Task to carry out | Reproduce the passage of the devotional on guarding the heart word for word, starting with "Keep thy heart" and going on through "the Swahili translation.".

Text block |
Keep thy heart with all diligence; for out of it are the issues of life. Prov. 4:23
In the Swahili translation, the first part of this scripture reads: “Guard your heart above everything else…”
In other words, there are other things that we should guard; but it is the heart that we are to guard above everything else.
I believe there is much to this scripture than I dare try to expound here. But there is a small light that has been shining in my heart with regard to this scripture, which is what I want to share with you this morning. And it has to do with what I have just explained concerning what it says in the Swahili translation.
There are many areas in our Christian life where we can mess up; but it should never be with the purity of our hearts. We can “blow it” in may areas of our lives; but it never should be with the heart.

Information supplied |
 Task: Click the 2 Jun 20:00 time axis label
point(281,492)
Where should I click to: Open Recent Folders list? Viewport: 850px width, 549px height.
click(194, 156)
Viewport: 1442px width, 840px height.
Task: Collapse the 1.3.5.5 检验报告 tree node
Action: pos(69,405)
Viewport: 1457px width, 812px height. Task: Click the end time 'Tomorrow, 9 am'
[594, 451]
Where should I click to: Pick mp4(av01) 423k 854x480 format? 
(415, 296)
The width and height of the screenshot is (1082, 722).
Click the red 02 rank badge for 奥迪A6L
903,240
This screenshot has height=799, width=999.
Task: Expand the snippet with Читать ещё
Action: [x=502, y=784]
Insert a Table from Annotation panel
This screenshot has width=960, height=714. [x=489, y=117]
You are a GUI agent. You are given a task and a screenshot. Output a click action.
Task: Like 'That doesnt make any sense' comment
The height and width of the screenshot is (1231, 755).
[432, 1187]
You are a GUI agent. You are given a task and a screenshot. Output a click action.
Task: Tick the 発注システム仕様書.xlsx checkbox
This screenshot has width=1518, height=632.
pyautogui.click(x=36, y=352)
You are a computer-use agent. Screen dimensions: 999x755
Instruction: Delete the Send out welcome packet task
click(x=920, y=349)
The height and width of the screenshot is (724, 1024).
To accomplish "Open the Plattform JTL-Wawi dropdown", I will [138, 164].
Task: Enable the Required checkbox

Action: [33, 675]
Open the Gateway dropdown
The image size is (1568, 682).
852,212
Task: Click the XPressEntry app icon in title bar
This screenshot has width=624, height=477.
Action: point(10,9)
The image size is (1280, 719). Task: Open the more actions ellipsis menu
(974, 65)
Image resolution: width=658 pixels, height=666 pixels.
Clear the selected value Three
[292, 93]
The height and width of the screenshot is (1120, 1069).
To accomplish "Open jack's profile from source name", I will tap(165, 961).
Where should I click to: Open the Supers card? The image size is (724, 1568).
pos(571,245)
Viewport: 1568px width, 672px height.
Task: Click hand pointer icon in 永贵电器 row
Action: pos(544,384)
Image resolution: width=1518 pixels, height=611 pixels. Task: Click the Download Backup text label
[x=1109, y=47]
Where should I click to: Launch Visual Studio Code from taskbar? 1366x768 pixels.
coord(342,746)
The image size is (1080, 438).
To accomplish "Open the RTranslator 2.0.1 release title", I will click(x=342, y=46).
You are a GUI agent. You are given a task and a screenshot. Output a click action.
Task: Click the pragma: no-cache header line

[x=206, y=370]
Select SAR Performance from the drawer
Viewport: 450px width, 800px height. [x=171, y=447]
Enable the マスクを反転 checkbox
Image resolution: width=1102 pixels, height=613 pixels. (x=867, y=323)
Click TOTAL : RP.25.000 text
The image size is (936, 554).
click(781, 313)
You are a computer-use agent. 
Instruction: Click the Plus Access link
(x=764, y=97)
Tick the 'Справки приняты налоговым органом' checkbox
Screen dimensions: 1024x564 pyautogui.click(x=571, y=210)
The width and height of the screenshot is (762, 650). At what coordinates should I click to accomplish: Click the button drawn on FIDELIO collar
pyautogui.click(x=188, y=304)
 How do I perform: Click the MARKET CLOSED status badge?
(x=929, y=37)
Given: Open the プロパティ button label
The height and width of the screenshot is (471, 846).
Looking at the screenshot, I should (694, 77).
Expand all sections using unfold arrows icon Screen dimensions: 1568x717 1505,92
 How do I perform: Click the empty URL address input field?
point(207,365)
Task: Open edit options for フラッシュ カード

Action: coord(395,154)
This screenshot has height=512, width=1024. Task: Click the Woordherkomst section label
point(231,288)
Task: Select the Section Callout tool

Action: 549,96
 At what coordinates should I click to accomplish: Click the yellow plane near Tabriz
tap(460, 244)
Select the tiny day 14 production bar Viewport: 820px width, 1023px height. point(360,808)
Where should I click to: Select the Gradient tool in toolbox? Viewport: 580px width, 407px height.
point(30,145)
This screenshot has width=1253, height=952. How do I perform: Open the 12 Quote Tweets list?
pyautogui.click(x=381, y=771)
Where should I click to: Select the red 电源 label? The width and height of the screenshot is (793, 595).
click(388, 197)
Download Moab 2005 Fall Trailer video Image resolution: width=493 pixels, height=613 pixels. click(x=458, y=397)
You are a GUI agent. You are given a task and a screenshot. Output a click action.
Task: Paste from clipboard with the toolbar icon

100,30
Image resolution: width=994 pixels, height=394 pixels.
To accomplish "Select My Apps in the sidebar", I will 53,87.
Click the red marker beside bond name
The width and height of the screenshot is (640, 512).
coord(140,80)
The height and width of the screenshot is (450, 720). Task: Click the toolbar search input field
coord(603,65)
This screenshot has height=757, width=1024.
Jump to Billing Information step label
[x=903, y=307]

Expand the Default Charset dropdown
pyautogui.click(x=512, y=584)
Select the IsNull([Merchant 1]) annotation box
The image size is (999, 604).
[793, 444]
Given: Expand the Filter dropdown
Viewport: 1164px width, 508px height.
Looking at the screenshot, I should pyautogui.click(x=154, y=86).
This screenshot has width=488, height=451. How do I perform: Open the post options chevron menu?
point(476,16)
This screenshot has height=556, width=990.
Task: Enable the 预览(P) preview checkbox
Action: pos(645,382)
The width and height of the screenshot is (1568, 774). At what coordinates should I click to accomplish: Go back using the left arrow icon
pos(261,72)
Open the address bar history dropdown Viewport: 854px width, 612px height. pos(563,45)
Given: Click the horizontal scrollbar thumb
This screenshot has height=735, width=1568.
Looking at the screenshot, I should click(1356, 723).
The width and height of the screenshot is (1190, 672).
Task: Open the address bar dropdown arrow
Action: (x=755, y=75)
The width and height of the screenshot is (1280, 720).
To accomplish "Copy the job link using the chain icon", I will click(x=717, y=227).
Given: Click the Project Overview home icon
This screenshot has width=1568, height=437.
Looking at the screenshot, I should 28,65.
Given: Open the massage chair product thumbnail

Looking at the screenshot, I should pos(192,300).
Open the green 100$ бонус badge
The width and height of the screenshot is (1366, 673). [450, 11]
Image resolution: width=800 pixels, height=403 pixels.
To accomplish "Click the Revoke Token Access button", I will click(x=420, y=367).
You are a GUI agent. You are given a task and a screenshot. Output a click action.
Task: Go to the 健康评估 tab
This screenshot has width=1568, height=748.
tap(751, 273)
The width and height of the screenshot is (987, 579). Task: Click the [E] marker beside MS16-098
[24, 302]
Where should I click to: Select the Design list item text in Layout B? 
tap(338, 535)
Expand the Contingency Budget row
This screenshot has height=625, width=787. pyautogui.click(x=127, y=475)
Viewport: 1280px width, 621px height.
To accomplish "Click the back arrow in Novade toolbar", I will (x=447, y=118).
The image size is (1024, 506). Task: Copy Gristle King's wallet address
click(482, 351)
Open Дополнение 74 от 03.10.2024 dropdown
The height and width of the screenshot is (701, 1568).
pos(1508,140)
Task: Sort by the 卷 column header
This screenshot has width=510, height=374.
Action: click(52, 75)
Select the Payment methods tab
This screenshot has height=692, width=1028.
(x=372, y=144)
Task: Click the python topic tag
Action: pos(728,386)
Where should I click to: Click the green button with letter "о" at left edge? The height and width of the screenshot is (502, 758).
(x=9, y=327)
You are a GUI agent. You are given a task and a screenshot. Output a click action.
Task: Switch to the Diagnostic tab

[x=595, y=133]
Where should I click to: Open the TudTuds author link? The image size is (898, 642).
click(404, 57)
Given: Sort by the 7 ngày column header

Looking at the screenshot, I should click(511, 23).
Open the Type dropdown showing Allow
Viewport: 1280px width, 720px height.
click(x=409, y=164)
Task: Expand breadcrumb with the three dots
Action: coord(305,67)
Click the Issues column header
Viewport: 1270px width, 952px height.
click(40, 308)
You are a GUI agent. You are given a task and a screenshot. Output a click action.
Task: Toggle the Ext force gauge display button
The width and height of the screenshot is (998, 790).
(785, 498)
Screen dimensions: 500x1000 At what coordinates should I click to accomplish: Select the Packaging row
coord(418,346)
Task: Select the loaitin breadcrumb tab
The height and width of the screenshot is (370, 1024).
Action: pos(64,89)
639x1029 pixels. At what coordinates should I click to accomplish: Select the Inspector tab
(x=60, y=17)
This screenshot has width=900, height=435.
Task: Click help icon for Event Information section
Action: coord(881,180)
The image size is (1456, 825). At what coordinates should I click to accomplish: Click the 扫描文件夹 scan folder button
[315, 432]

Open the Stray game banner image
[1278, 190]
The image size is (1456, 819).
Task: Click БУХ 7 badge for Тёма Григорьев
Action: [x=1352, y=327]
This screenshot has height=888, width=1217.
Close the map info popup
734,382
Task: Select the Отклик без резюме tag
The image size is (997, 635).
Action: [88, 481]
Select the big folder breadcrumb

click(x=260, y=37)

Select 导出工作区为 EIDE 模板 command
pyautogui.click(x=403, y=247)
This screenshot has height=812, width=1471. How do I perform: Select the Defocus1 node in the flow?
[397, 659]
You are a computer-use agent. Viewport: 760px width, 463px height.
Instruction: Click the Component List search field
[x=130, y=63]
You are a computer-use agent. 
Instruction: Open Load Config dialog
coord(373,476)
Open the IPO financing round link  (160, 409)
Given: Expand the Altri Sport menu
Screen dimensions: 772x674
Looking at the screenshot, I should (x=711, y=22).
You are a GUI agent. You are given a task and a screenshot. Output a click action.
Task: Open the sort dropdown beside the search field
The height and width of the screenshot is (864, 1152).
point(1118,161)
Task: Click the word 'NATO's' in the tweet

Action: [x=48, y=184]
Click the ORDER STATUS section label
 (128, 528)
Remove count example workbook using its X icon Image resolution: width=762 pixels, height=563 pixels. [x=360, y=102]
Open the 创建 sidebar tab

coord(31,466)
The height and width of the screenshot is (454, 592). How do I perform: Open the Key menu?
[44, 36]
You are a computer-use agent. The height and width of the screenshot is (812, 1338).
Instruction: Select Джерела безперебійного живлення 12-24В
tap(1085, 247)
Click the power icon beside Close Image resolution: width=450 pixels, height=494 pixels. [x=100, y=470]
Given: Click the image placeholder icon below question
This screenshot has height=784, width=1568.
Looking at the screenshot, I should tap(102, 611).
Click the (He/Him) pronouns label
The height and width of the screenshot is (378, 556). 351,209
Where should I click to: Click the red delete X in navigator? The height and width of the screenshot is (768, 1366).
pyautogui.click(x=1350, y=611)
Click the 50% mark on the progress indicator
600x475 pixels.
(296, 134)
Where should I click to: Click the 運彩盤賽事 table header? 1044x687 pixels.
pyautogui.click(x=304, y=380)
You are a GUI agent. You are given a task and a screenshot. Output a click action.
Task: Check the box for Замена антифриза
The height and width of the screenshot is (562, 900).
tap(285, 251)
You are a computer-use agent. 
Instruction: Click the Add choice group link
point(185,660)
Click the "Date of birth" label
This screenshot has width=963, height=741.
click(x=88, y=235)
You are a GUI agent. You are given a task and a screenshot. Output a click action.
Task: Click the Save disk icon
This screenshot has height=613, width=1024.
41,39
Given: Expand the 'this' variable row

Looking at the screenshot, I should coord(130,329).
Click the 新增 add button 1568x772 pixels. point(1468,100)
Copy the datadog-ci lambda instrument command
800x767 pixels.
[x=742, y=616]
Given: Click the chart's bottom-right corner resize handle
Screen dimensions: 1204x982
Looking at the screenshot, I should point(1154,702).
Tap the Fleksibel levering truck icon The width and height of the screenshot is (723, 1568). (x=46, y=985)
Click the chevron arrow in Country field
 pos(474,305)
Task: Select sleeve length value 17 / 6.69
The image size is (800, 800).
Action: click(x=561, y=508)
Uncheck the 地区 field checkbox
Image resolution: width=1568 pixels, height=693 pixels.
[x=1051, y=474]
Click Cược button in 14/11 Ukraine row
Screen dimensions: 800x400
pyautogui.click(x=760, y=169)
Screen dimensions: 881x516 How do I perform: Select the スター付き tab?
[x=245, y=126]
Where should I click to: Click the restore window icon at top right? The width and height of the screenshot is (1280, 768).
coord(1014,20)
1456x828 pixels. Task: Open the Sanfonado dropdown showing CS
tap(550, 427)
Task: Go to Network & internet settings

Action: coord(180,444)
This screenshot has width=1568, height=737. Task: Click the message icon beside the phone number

Answer |
Keep thy heart with all diligence; for out of it are the issues of life. Prov. 4:23
In the Swahili translation, the first part of this scripture reads: “Guard your heart above everything else…”
In other words, there are other things that we should guard; but it is the heart that we are to guard above everything else.
I believe there is much to this scripture than I dare try to expound here. But there is a small light that has been shining in my heart with regard to this scripture, which is what I want to share with you this morning. And it has to do with what I have just explained concerning what it says in the Swahili translation.